LovelandPolitics was born out of frustration for perhaps the original “McWhinneycrat” and self-serving politician, Don Marostica. Few in the community questioned then Mayor Pro Tem Marostica voting on his own developments and enriching himself and his company, Loveland Commercial, by feeding at the public trough. While Marostica, still considered a hero among the ‘Old Guard,' enjoyed unfettered access to the former owners of Lehman Communications (Lehman family) and even used that access to prevent unpopular advertisements against his candidacy for State House.

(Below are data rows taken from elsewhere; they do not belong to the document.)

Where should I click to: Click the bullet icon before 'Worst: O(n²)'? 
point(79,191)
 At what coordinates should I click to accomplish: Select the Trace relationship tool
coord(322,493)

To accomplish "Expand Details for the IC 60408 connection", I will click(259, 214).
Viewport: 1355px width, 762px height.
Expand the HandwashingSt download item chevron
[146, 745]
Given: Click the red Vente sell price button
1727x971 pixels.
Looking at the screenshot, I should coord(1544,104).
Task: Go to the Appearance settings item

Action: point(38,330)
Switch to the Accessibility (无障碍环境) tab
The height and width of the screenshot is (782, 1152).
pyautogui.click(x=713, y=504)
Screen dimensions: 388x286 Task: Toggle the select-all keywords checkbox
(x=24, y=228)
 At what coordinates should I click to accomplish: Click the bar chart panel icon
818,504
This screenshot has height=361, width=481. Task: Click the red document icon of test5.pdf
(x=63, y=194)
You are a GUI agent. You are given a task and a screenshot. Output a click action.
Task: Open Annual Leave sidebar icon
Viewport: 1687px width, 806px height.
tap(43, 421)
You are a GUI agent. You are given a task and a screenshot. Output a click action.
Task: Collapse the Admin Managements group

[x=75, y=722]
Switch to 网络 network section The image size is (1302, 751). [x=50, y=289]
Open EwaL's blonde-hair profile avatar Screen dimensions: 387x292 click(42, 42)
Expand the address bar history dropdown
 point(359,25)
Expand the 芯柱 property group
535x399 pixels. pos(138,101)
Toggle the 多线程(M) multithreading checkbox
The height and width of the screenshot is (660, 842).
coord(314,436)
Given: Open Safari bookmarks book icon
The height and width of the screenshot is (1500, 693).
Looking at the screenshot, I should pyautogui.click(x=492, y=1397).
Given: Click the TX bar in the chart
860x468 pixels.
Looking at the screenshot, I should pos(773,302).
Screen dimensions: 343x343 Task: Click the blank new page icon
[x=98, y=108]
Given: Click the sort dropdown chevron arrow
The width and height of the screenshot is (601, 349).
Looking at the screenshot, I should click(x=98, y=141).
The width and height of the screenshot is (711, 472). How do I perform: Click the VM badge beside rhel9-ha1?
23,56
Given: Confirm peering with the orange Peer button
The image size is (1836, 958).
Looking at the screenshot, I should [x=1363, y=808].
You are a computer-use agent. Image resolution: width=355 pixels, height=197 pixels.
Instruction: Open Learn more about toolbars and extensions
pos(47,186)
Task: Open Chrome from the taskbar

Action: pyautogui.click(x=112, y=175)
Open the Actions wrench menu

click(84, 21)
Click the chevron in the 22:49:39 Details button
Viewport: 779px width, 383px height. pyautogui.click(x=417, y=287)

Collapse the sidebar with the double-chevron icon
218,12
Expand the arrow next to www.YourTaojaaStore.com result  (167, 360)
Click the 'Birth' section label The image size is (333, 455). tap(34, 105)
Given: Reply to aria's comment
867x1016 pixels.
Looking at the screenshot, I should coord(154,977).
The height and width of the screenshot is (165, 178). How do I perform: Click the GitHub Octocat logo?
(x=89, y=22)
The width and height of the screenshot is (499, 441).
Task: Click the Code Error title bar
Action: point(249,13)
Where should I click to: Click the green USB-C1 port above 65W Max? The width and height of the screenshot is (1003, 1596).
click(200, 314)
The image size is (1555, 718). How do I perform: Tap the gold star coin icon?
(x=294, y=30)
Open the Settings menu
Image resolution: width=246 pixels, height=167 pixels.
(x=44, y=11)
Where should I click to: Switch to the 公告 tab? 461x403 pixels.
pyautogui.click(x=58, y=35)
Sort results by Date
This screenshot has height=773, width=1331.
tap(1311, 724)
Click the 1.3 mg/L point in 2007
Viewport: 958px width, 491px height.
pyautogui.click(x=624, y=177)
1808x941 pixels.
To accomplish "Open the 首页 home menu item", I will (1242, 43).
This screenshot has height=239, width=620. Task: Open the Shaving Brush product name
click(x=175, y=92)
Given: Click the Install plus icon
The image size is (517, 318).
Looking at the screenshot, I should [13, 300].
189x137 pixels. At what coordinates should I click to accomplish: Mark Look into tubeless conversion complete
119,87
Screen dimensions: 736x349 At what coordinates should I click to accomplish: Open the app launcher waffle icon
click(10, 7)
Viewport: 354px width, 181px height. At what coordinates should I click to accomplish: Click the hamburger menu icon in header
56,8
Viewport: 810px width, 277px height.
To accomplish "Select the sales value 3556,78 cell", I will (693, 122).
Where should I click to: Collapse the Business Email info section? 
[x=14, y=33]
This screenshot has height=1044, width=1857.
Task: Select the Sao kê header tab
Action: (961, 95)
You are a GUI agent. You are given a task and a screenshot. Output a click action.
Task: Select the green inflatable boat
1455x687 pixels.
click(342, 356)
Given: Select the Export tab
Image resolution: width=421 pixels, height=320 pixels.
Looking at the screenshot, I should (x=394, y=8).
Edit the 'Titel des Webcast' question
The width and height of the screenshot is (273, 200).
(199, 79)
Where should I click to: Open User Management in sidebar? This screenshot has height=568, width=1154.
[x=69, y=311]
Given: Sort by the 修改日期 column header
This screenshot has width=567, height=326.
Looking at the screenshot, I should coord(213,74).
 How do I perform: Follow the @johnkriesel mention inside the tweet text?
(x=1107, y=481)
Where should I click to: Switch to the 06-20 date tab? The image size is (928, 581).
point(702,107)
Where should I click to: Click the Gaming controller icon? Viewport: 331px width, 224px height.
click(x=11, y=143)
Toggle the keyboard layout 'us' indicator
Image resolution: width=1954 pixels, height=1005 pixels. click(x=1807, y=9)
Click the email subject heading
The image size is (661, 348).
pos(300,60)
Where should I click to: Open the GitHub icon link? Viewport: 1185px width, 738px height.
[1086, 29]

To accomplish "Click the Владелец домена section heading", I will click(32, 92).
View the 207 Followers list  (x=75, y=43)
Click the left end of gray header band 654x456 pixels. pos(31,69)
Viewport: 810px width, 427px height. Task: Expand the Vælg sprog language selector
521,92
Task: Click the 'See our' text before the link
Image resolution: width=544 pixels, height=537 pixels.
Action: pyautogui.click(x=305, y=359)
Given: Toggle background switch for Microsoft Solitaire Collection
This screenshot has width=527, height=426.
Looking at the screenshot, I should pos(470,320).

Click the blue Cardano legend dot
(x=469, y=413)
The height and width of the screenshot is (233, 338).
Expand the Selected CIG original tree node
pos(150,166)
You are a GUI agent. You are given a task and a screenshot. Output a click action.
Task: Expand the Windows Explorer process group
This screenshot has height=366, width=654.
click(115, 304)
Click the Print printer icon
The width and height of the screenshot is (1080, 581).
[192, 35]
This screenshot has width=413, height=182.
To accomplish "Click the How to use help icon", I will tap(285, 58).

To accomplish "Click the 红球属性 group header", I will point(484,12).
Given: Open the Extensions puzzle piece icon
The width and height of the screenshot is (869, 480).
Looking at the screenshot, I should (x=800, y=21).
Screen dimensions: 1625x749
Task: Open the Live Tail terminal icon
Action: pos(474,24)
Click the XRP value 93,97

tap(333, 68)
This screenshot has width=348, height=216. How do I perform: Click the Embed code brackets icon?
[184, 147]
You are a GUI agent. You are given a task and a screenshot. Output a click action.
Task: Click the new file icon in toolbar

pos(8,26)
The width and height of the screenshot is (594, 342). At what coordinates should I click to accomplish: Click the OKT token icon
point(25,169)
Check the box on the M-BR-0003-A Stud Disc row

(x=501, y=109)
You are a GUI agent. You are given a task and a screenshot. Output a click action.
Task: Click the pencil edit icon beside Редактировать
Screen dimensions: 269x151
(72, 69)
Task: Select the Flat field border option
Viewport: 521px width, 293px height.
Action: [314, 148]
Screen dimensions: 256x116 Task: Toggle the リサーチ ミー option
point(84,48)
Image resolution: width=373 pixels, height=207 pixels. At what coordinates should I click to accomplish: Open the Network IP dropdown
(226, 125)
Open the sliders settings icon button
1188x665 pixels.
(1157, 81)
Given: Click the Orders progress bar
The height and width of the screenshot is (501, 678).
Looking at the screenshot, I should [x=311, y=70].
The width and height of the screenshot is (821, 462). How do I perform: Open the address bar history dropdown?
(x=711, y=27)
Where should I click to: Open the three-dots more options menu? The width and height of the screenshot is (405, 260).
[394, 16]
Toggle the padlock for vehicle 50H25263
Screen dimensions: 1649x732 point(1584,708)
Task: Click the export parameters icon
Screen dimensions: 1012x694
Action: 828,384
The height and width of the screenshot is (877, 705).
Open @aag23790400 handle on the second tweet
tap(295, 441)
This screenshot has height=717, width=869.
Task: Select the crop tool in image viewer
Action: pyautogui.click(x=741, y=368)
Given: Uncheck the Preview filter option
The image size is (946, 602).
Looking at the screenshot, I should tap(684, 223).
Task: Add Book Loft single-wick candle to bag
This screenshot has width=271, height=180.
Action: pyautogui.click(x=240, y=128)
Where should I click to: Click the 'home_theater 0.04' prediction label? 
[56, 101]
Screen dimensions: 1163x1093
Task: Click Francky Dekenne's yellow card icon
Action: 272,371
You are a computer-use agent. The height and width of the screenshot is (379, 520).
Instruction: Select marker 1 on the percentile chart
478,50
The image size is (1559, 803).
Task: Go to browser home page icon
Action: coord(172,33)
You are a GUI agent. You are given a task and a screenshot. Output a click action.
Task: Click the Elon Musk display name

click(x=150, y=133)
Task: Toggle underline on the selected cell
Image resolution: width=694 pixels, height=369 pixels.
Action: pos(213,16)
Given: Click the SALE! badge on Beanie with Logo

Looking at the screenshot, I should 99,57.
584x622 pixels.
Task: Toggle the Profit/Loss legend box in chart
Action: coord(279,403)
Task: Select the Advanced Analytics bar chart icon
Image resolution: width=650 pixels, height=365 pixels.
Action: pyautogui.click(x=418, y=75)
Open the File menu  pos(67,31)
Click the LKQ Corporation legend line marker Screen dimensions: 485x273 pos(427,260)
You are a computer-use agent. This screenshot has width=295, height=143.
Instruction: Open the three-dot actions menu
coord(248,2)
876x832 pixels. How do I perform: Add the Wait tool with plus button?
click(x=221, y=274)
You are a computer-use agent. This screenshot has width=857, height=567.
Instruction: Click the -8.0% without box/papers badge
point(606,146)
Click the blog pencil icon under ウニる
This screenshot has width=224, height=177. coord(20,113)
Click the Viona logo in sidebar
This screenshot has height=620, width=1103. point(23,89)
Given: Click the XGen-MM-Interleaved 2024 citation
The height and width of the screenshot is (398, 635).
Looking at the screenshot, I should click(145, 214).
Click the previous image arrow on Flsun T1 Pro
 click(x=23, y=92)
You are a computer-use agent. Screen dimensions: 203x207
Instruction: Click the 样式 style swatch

Being elected to his second term in the Colorado State House would be Marostica’s political unraveling. Anxious to curry favor with a Democratic Governor, Marostica abandoned his principles and party positions in favor of a six figure salary working for the Governor. Marostica’s endorsement of a local candidate (regardless of party) became a type of scarlet letter in the community against the candidate. This was evidenced by Richard Ball’s humiliating defeat in his race for the Colorado State Senate after being hand-picked by Don Marostica and another former State House member to run against Colorado State Senator Kevin Lundberg.
What Next?
Mayor Gutierrez now has the opportunity to show he can come out of the Farmer’s house and begin authentically engaging in issues he is passionate about in a public and not private way. The newly elected councilors also have the opportunity to read their council packets and come to decisions based on their own tools of reasoning without partisan guidance. In both cases we hope the Mayor and new council can rise to the occasion instead of repeating the mistakes of the past.